OBJECTIVE A:
For the Usenix tutorial review, answer yes or no to whether each statement agrees with it, and quote the exact words that decide each one: (i) every process has its own 8Kb kernel stack; (ii) only one tasklet can be run on any CPU; (iii) a swap partition equal to the size of physical RAM is still the recommended setup.
OBJECTIVE B:
Rewrite the Usenix tutorial review from "He did cover" to "run different tasklets.", substituting "design choices" for "design decisions".

SELECTED EXTRACT:

— BEGIN —

As a Linux administrator, you have a lot of choices about where to go for training. For a good mixture of deep and practical knowledge that doesn't duplicate what you can get from books, man pages and experimentation, it's hard to beat the tutorial section of the Usenix Technical Conference.

I attended three tutorials: "Inside the Linux Kernel", conducted by Ted Ts'o and intended for people considering getting into kernel development; "Topics in UNIX and Linux Administration", a selection of new items system administrators should be concerned about and conducted by gurus Trent Hein, Ned McClain and Evi Nemeth; and "Exploring the Potential of LDAP", taught by Samba contributor Gerald Carter.

Ts'o said the kernel tutorial was "enough background material that you'll be able to dive into the sources", and he did give a useful road map for people exploring the kernel without slowing down and going over actual source code. He made the useful assumption that if he gives you a map of how things work, you'll be able to figure out the details when you get there.

He did cover some items of historic interest from the 2.2 and previous kernels, but mainly he covered 2.4 with an occasional peek at or speculation about what's happening in 2.5. Instead of simply presenting how things work, Ts'o gave the audience many of the performance considerations behind the design decisions. For example, he covered the older interrupt bottom halves and the new (with 2.4) tasklets in the context of the free performance testing that Mindcraft thoughtfully gave the 2.2.6 kernel in 1999. Only one bottom half can be run on any CPU, while different CPUs can run different tasklets.

How effective was the tasklet innovation? The fact that Mindcraft's home page still links to the 2.2.6 tests should tell you something. Performance wars aside, a long-time kernel contributor's view of this anecdote helps wannabe kernel hackers see what's important to the kernel team.

Other considerations when writing kernel code include the fact that every process has its own 8Kb kernel stack, which is not enough to do serious recursion or big arrays on the stack. Also, interrupts can borrow space on the kernel stack of the currently running process.

Finally, although the session was mainly an overview for kernel developers, Ts'o also laid out some good tips for people using an unmodified kernel. For example, the old advice about having a swap partition equal to at least the size of physical RAM is now obsolete. 2.4 and later kernels will discard, without hitting disk, any page already present on the swap partition, so it is better to have a swap partition twice the size of physical RAM to increase the likelihood of this happening.

Adding more RAM still is your best performance bargain. In the "advantages of working for IBM" department, Ts'o's laptop is equipped with 512MB, and he mentioned that the IBM ThinkPad T23 will accept up to 1GB. A final performance tip is that when making a new ext2 or ext3 filesystem, you ordinarily should make the block size the same as the kernel page size.

All in all, this was a worthwhile tutorial for people starting kernel development or doing serious performance tuning and interested in developing an accurate mental model of how things work.

— END —

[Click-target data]
— BEGIN —

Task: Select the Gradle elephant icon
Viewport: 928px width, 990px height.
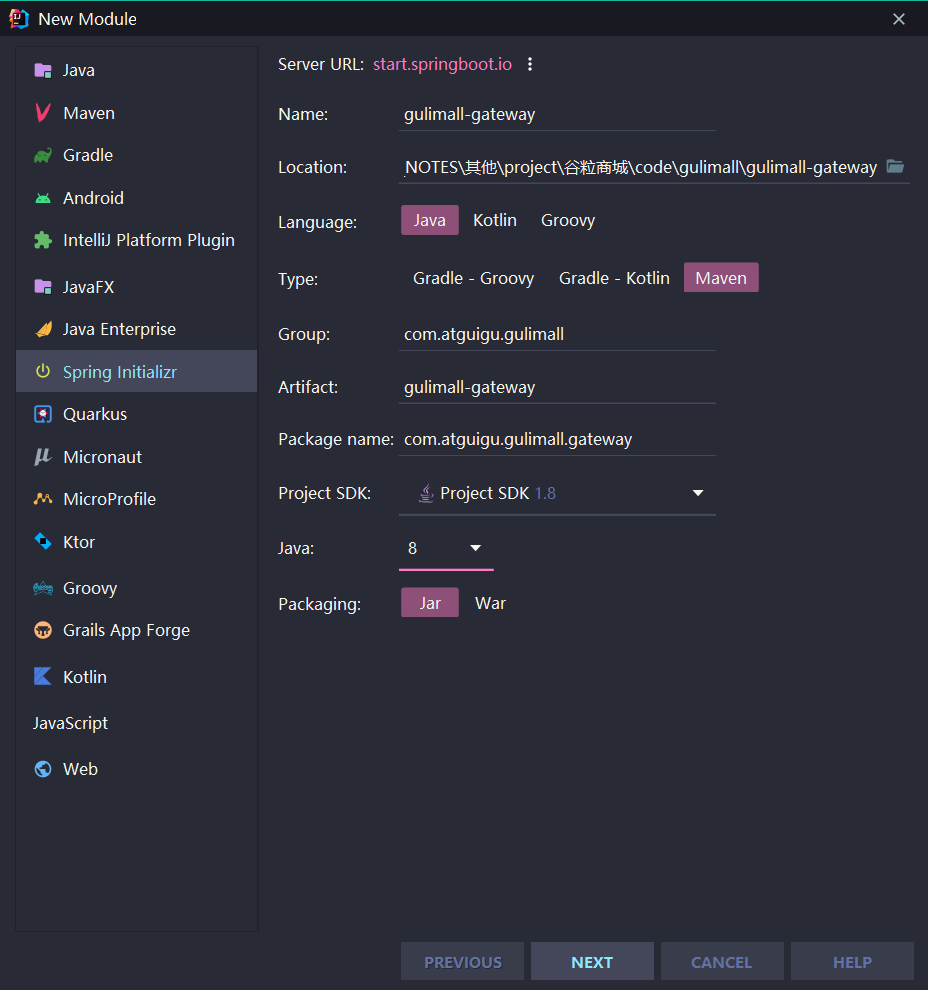Action: [42, 156]
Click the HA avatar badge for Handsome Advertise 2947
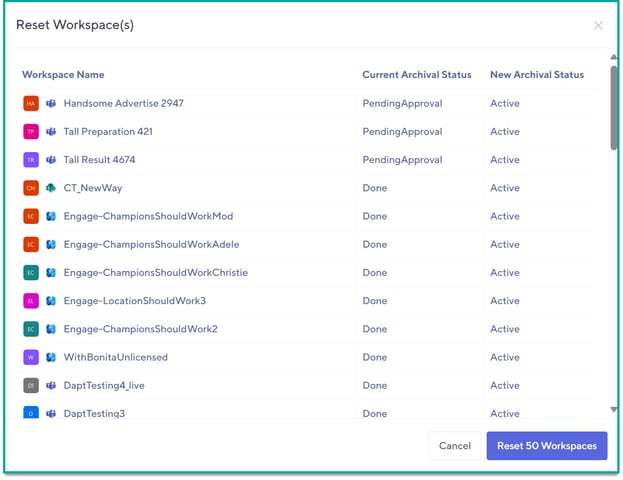Image resolution: width=623 pixels, height=480 pixels. click(31, 103)
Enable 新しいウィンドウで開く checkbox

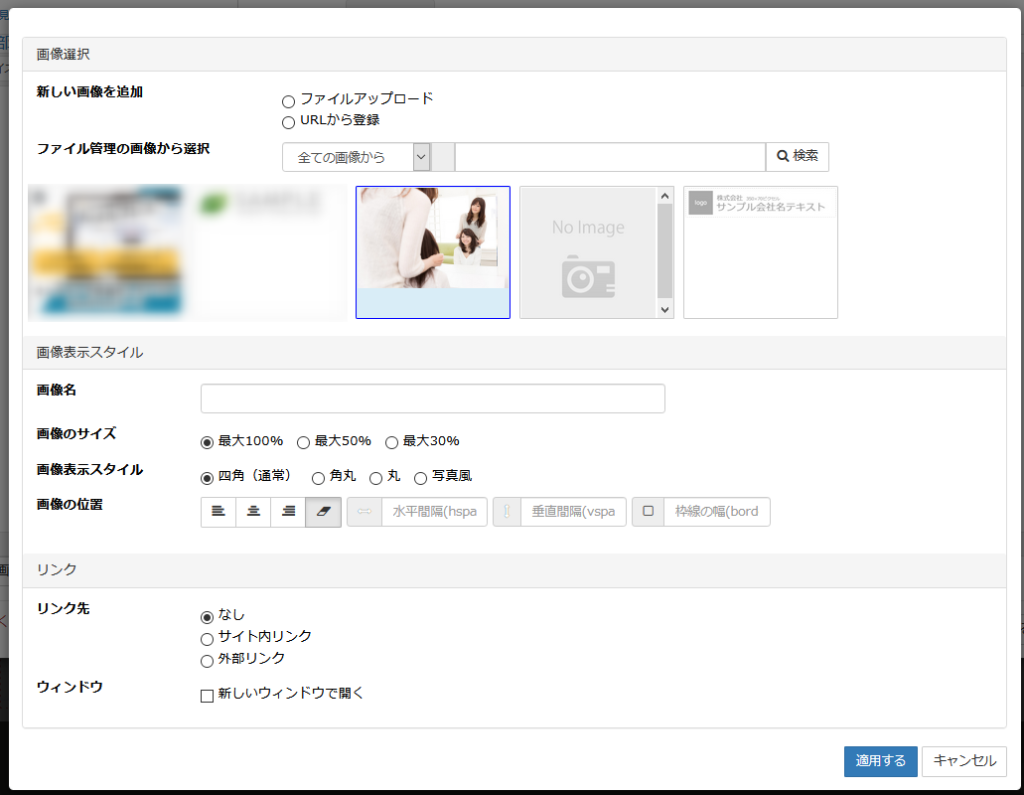click(x=208, y=696)
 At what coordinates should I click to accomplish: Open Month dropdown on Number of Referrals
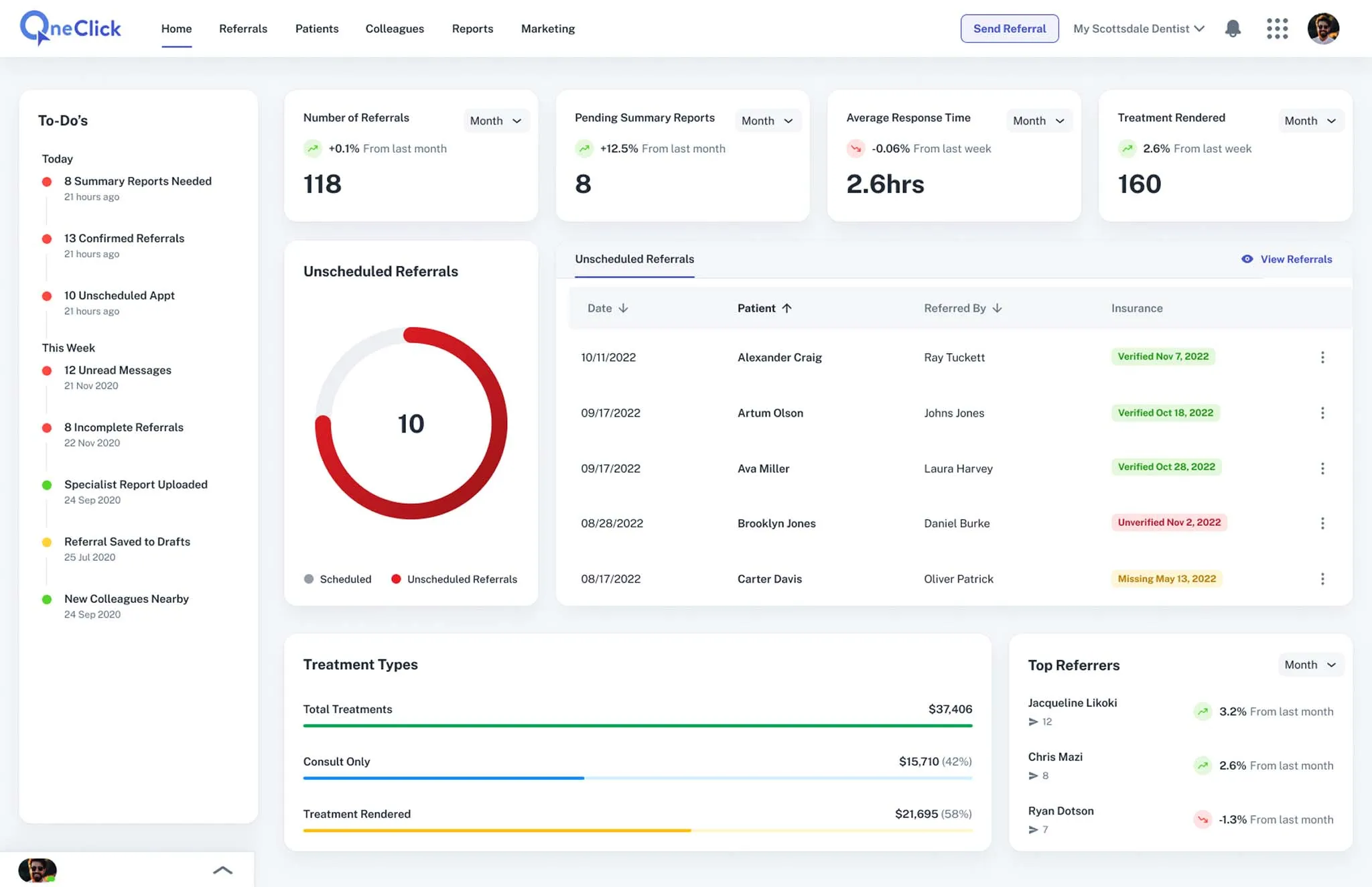point(496,121)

— END —

COMPLETE RESPONSE A:
(i) Yes: "every process has its own 8Kb kernel stack"
(ii) No: "Only one bottom half can be run on any CPU, while different CPUs can run different tasklets."
(iii) No: "the old advice about having a swap partition equal to at least the size of physical RAM is now obsolete"

COMPLETE RESPONSE B:
He did cover some items of historic interest from the 2.2 and previous kernels, but mainly he covered 2.4 with an occasional peek at or speculation about what's happening in 2.5. Instead of simply presenting how things work, Ts'o gave the audience many of the performance considerations behind the design choices. For example, he covered the older interrupt bottom halves and the new (with 2.4) tasklets in the context of the free performance testing that Mindcraft thoughtfully gave the 2.2.6 kernel in 1999. Only one bottom half can be run on any CPU, while different CPUs can run different tasklets.